The Lateran Council of 769 was a synod held in the Basilica of St. John Lateran to rectify abuses in the papal electoral process which had led to the elevation of the Antipopes Constantine II and Philip. It also condemned the rulings of the Council of Hieria. It is perhaps the most important Roman council held during the 8th century.[1]

Background[edit]

The death of Pope Paul I, on 28 June 767,[2] led to the uncanonical election of two antipopes. Constantine II was a layman who was elevated to the papal see by his brother Toto of Nepi and a group of Tuscan nobles.[3] He was opposed by another antipope, Philip, who was installed by an envoy of the King of the Lombards, Desiderius and reigned just for one day, 31 July, 768.[4] With the election of Pope Stephen III on 1 August 768,[5] and the forcible removal of the antipopes, Stephen III had sent a request to Pepin the Short, asking for bishops well versed in the Scriptures and in canon law to assist at a synod which would seek to prevent any repeat of the events that led to the elevation of the antipopes.[6][7] By the time the envoys reached Francia, Pepin was dead. However, they appealed to his sons Charlemagne and Carloman, who agreed to send 12 bishops to Rome.[8]

Meetings of the council[edit]

On 12 April 769 the Pope opened the synod in the Lateran Basilica. Present were around 52 bishops (or representatives of bishops),[9] including ones from Tuscany and Campania,[10] as well as a large number of priests, deacons and the laity.[11] The council met during four sessions, spread over four days, lasting until 15 April.[1] The first sessions of the council, lasting two days, were dedicated to reviewing the activities of the antipope Constantine II, of which Wilichar of Sens took a leading role.[1][12]
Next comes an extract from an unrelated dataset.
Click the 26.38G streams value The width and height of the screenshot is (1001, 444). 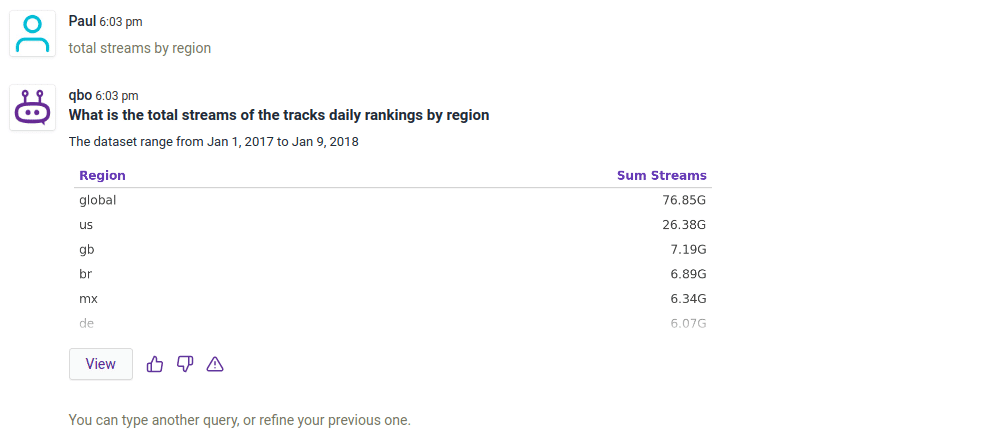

Constantine was brought before the synod, and was asked how he justified his own accession as a layman to the Apostolic See. Constantine replied that he had been forced to take on the role, as the Roman people had been looking for someone to fix the problems left behind by Pope Paul I.[13] He then confessed to the charges, and threw himself on the mercy of the synod.[11] On the following day however, he retracted his confession, arguing that his actions had not been any different from other papal elections in the past. He pointed to two episcopal elections, those of Sergius, Archbishop of Ravenna, and Stephanus, Bishop of Naples, where the successful candidates had been laymen.[14] Infuriated by his arguments and the facts that supported them, the Synod ordered Constantine to be beaten, his tongue torn out, and be excommunicated from the Church.[11] Constantine’s acts and rulings were then publicly burnt before the entire synod, as Pope Stephen III, the bishops, alongside the Roman laity present, all prostrated themselves, singing the Kyrie eleison, and declaring that they had sinned in receiving Holy Communion from the hands of Constantine.[11] They did not repent their savage behavior toward him.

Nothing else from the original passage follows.